On Friday, the moon day, I awakened with some loose motions - which was a relief, since not much had moved since I'd taken the pharmacist's special tablets.
After some sitting I met J and S at Anu's, where our car was waiting to take us to the Tibetan settlement, Bylakuppe. This settlement of refugees from Tibet has at least three major temples (including the stunning Golden Temple) as well as some monasteries and universities.
In the past, the drive along "puncher (puncture) road," has taken up to three hours. But they've since re-paved the entire thing, and it only took a reasonable 1.5 hours - complete with honking, speed bumps, darting cows, passing busses on curves, villages made of mud and of course thumping Bollywood salsa music.

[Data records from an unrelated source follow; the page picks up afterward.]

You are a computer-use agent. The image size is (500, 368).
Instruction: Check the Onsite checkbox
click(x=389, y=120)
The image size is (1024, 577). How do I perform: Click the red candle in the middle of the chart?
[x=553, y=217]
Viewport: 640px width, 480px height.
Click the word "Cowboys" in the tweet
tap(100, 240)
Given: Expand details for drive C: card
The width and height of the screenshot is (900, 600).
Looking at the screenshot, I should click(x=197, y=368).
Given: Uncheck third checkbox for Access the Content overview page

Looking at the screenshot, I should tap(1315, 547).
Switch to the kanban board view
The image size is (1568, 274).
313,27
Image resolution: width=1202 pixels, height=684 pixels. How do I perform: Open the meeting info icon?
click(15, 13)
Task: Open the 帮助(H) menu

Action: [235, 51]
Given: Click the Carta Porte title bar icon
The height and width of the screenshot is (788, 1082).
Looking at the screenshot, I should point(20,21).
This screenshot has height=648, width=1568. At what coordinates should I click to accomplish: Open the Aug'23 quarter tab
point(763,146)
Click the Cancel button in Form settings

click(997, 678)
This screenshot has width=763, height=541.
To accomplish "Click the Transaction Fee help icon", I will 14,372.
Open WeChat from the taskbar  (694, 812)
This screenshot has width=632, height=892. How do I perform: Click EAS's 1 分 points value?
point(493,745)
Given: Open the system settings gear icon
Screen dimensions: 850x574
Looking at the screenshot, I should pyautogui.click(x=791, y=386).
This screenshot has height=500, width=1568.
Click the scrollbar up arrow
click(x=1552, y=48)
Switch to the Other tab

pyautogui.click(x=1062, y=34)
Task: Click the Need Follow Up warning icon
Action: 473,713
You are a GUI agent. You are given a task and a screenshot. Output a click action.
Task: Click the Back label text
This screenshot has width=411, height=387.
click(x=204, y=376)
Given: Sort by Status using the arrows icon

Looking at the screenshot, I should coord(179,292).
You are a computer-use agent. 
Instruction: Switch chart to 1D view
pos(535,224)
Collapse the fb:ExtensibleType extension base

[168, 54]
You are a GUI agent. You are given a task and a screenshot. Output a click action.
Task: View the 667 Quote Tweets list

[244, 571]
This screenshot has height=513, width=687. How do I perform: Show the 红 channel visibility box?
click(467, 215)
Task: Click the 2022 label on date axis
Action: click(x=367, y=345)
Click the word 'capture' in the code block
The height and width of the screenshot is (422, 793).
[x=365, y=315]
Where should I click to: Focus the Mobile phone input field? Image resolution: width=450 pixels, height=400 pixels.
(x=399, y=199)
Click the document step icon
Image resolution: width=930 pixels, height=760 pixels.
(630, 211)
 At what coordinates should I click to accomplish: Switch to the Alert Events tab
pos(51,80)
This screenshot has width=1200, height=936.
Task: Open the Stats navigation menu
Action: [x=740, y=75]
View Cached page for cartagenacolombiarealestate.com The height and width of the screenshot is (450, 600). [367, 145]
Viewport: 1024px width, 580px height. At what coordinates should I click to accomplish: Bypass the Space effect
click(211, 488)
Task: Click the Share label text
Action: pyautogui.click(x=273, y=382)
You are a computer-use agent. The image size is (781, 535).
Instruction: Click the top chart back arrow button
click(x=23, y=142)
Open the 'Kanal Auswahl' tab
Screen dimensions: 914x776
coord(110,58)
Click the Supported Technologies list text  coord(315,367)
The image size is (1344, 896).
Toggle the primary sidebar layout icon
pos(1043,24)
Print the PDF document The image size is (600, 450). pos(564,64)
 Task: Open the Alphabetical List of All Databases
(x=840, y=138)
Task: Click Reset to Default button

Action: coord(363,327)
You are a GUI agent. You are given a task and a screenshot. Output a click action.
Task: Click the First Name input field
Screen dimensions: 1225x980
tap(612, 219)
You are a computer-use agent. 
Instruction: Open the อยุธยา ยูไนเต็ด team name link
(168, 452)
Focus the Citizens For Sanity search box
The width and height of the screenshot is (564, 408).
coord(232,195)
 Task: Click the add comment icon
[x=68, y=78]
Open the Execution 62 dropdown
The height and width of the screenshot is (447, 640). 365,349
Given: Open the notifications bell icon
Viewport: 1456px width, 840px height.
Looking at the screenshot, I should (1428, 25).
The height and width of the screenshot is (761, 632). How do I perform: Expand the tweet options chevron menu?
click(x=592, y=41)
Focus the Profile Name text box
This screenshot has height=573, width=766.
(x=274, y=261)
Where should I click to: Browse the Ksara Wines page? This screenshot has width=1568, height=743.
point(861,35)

I've been to Bylakuppe two or three times, but this was far the best. It wasn't a weekend, which meant there were very few visitors.
And I was with sattvic (calm/peaceful/pure) people - which meant we were able to sit for some time and soak up the devotional ambience. The first time I was Sean, who was cool, and a pair of arguing Spaniards - one of whom wanted to leave as soon as we got there (as did the driver, who kept pressuring us to leave), and the other of whom wanted only to go shopping). We got a flat tire ("puncher") on the way out. The second time I went with Ammu, on his motorcycle, the day after I arrived in Mysore. On the way out we got a puncher. Or was it two punchers? I think for the second one I Ammu drove while I had to take a bus back to the nearest village, where I was surrounded by locals who peppered me with questions in rapidfire Kannada. That was the trip where I stepped on a human turd. This time, I knew to use the pay toilet - where I saw this sign:
This time, we visited three temples, going from smallest to biggest. At the middle one, there were two monks still chanting to themselves and doing japa or prayer beads (which they were doing with the LEFT hand. Apparently they don't subscribe to the left=dirty, right=clean idea of cleanliness). It looked as though they'd also just eaten, too; along with watches and prayer scrolls and malas (beads), there were empty mugs, pieces of bread and food crumbs.
After milling about and taking pictures, J. asked if we could sit; it was, and we did, and it was wonderful.